**EXERCISE BRIEF:** Print, word for word, the line containing "The height and" and all lines beneath it to the end of the entries below. Pictures do not belong in the copy.

** Opening DATA SHOWN block **

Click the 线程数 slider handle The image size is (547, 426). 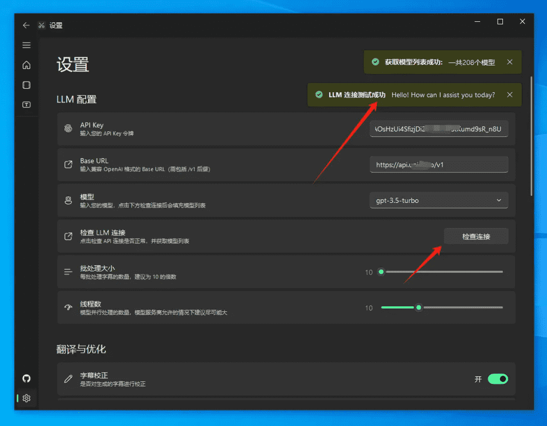pyautogui.click(x=418, y=307)
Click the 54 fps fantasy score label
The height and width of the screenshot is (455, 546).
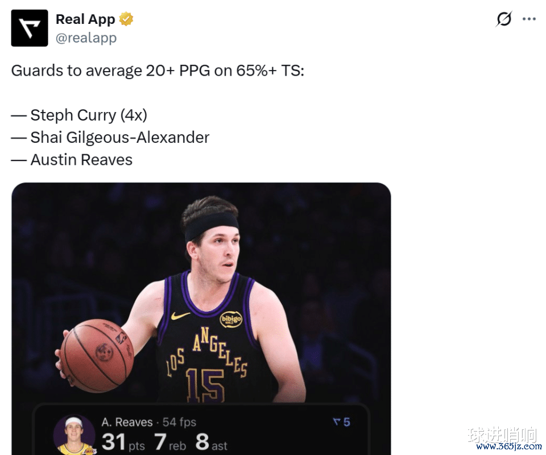[x=179, y=422]
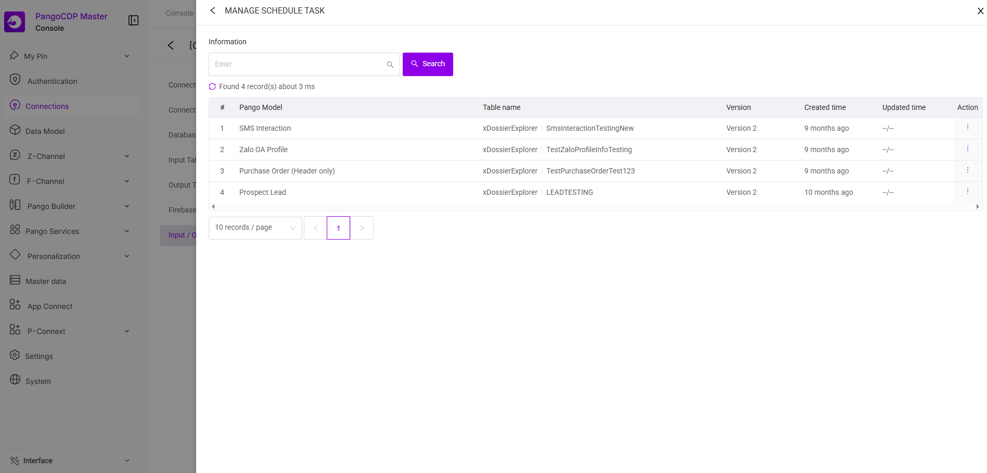Click the table's horizontal scrollbar right arrow
Image resolution: width=987 pixels, height=473 pixels.
coord(978,207)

** Closing DATA SHOWN block **

**SOLUTION TO THIS EXERCISE:**
The height and width of the screenshot is (455, 546).
[x=179, y=422]
Click the table's horizontal scrollbar right arrow
Image resolution: width=987 pixels, height=473 pixels.
coord(978,207)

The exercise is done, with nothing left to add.